3.3. Object Detection and Segmentation

Mask R-CNN [23] is applied to both object detection and instance segmentation in the image taken by the left camera. As for object detection, the outputs of Mask R-CNN include the rectangle enclosing the detected object with a label and confidence, while the filled area is generated as the detected object.

3.4. Depth Estimation

The conventional stereo matching algorithm is applied for depth estimation of the tiny workpieces; however, the tiny workpieces cause an error problem. Depth is obtained for each pixel in the image, and the problem is that the depths of adjacent pixels are not necessarily the same, and there are pixels whose depth is not obtained. This problem is especially conspicuous for tiny objects. An example is the “Stereo Matching” image shown in Figure 8. It is necessary to obtain the contour of the object, and the novelty of this paper is its suggestion of combining object detection and instance segmentation based on D-CNN to solve this problem.
The process of recognizing objects in three-dimensional space by synthesizing the results of stereo matching and those of instance segmentation is shown in Figure 8. Here, there are some pixels whose depth could not be obtained, and they are shown as transparent pixels in the “Stereo Matching” image. Furthermore, there are cases where the adjacent pixels, which are estimated on the same surface, have different depths because instance segmentation is executed on pixels and has some errors. To solve these problems, the positions (x, y) of pixels on an estimated surface obtained through instance segmentation and the depth corresponding to (x, y) are first synthesized by matching their coordinates, and then the depths of pixels over the estimated surface are determined as (x, y, depth), where depth is defined as their mode, except for undefined depths. The process of estimating the rotational angle of the workpieces utilizes the Harris algorithm, which detects the corner pixels of a given 3-D image. Here, the Harris algorithm also has some errors, and more than four points in the neighborhood of the true corner points are detected as candidate corners. Moreover, they are not necessarily in the area of the workpieces. As shown in Figure 5, this paper deals with cubic workpieces whose heights are the same, and we define the number of layers, k (=1, 2, …, n), in the bulk stack. Therefore, if the depth differences among the corners are within half of the height of the workpieces, the layer number is accurately obtained. Its accuracy against actual bin picking problems is verified in the experiments by defining evaluation metrics.
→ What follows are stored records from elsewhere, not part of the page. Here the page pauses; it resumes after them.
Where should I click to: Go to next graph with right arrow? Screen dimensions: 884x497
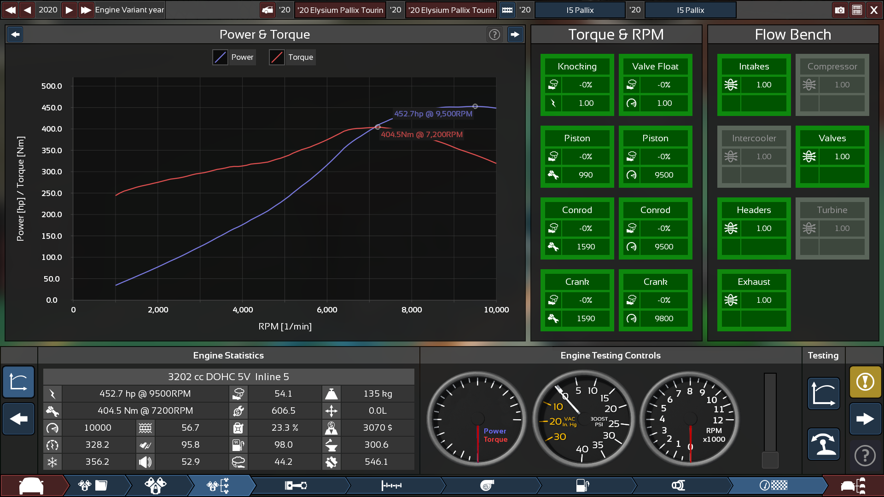[x=515, y=35]
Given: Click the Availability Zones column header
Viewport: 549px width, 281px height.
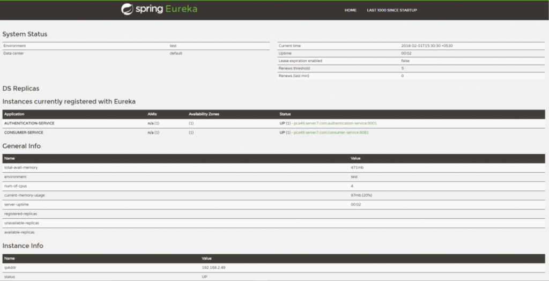Looking at the screenshot, I should pos(204,114).
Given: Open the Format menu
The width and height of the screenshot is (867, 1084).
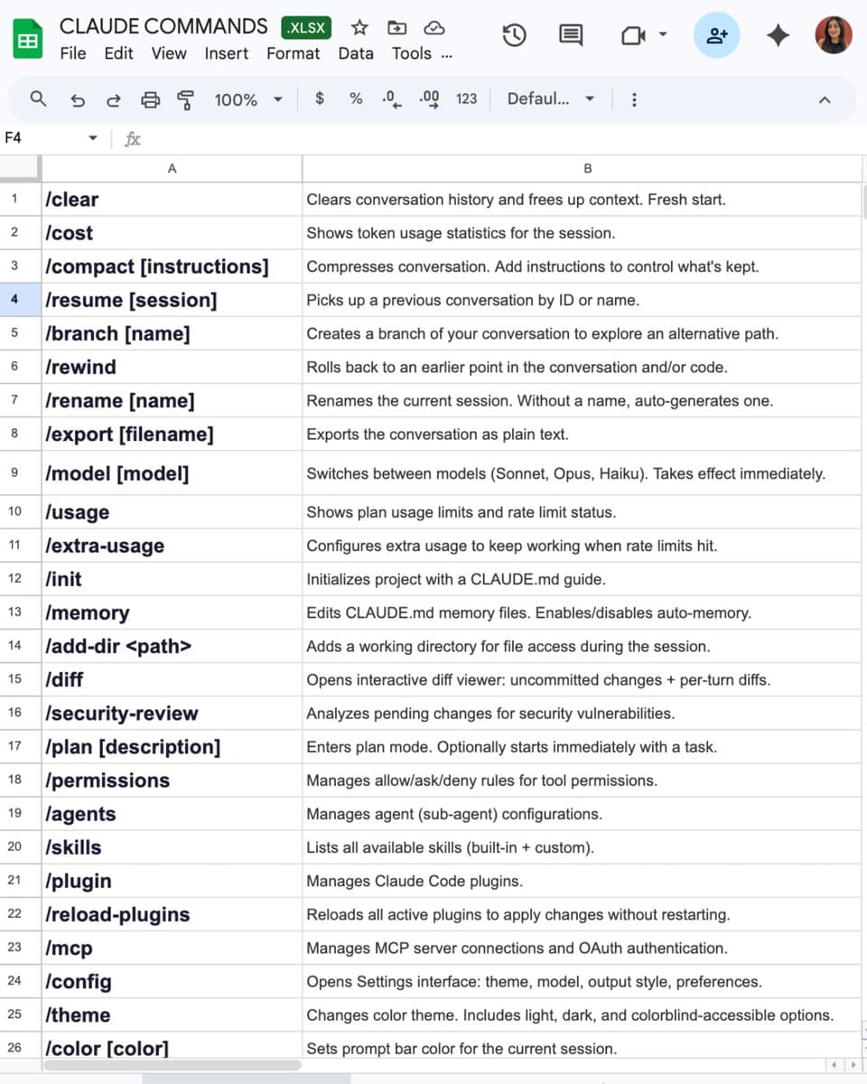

3.5. Rotational Angle of Workpieces

The basic idea of calculating the rotational angle of each workpiece is to choose two points in the set of corner candidate points obtained using the Harris algorithm. The algorithm is shown below.
[Rotational Angle Calculation Algorithm]
(1)
Input the set of corner candidate points, C = {(c, y1s), (xmax, y2s), (x3s, ymin), (x4s, ymax)}, obtained using the Harris algorithm, where, for example, “(xmin, y1s)” means all points having xmin, xmax, and xmin, ymax are the minimum and maximum coordinates of x and y axes, respectively, in the set of corner candidate points;
(2)
Calculate the Euclidian distances of all pairs in C;
(3)
Sort all pairs in ascending order based on the distance calculated in (2);
(4)
Choose the top two corner candidate points included in the ordered list obtained in (3), as shown in Figure 9a;
(5)
Calculate the rotational angle with the horizontal axis in the four cases, as shown in Figure 9b.

3.6. Contact Estimation of End Effector with Workpieces

When picking up a workpiece, it must be checked whether the end effector of the robotic arm may contact the workpieces in its neighborhood. The contact estimation is shown in Figure 10.
The operating 3-D space of the end effector is calculated, and the workpieces within the space are estimated for their possibility of being in contact with the end effector. As shown in Figure 10, in the top- and side-view coordinate systems, the system with red characters is the coordinate system with bulk stacking of the workpieces, and the system with black characters is the coordinate system within the robotic arm’s operational space. The former coordinate system should be transformed into the latter one, which is the operating space of the robotic arm, that is, the height “h” and the range of angle Θ in the cylindrical space with the diameter “l”. The angle Θ varies according to which face of the workpiece the robotic arm grasps. When other workpieces are included in the part of the cylindrical space determined by “h”, “l”, and Θ , this workpiece should not be picked up and another one is checked.

4. Experimental Results

The suggested deep learning-enhanced stereo matching method was applied to the bin picking problem, and its functions and performances were evaluated.

4.1. Experimental System

The experimental system’s setup is shown in Figure 11. Two DFK33UP1300 cameras (ARGO CORPORATION, Osaka, Japan) [25] were used for the stereo vision, and their distance was 16.0 cm. The image size was 1280 × 1024 pixel, and DOBOT Magician [26], with its programming environment, was used as the robotic arm. The first bin picking problem is shown in Figure 12, where 10 plastic workpieces, whose edge size is 10 mm, are stacked into three layers.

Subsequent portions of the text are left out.